--- Start Records provided ---

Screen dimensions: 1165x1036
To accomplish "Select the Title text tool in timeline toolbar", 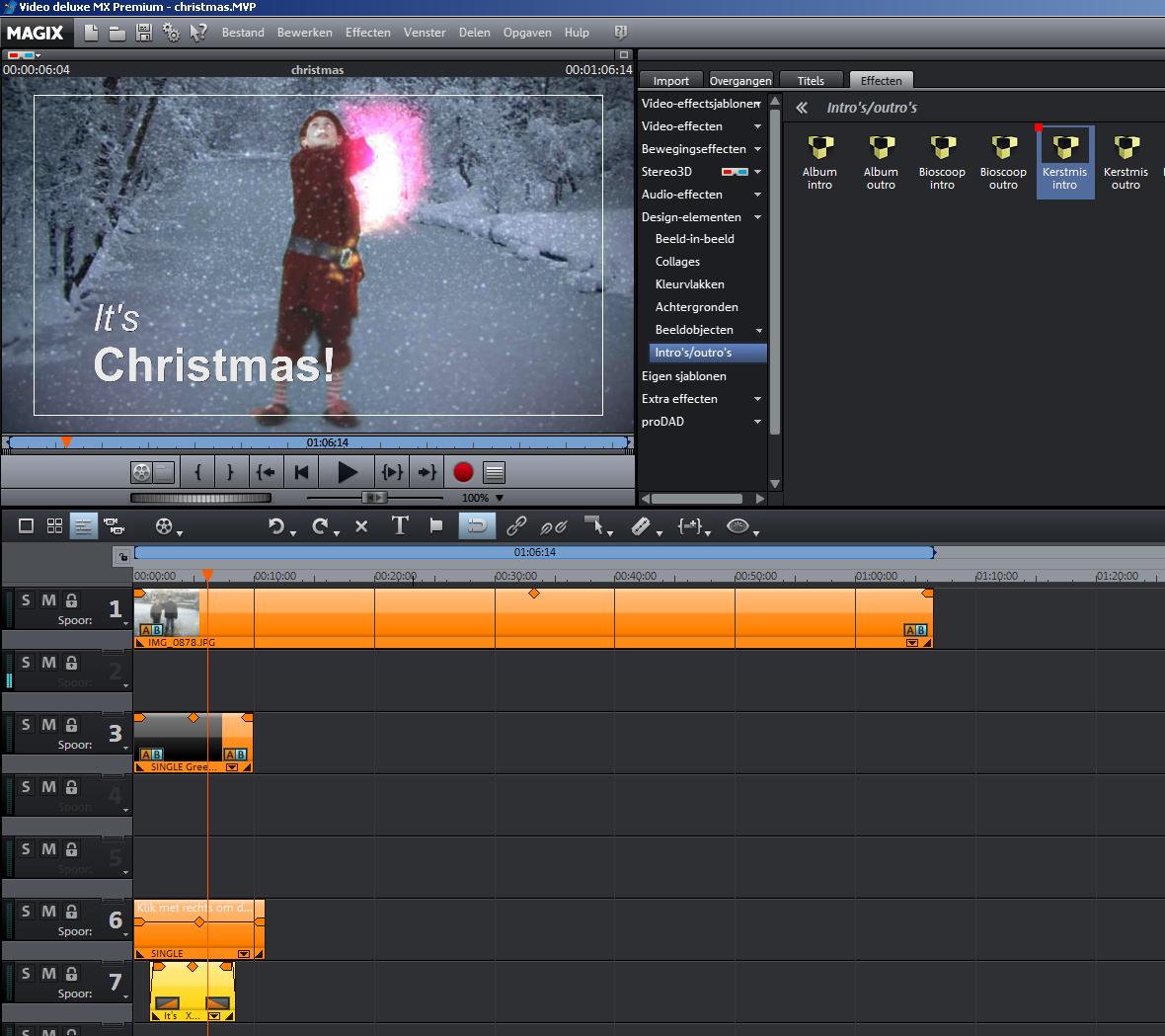I will 400,526.
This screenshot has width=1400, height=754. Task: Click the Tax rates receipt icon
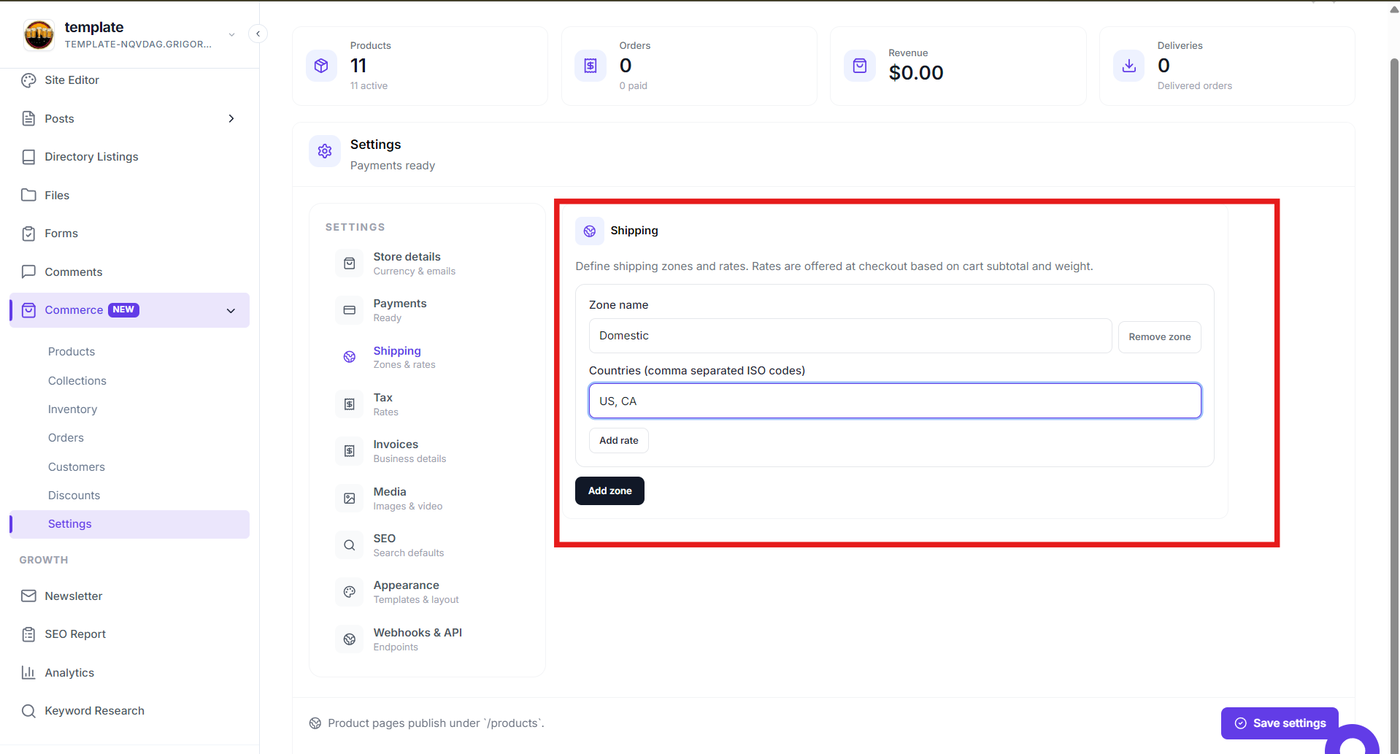click(349, 404)
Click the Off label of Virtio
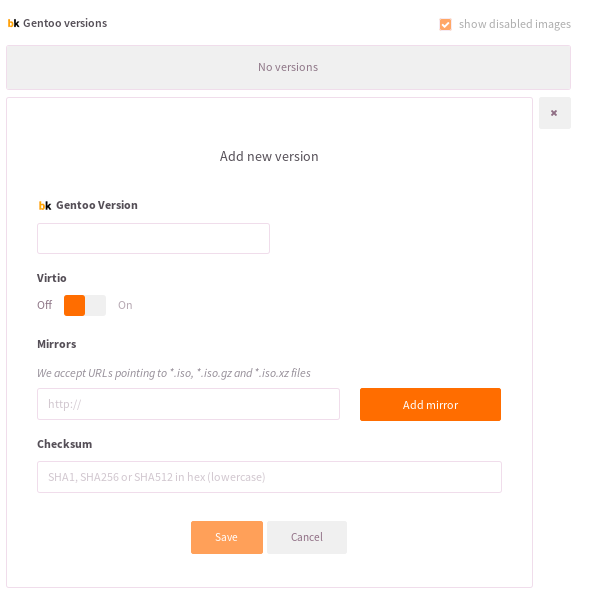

--- End Records provided ---

### Problem
Repeat the lines of the listing from the one holding "This screenshot has" through the end of the listing, inclusive, leaving out the pictures.

### Response to the exercise
This screenshot has width=1400, height=754. Task: Click the Tax rates receipt icon
click(349, 404)
Click the Off label of Virtio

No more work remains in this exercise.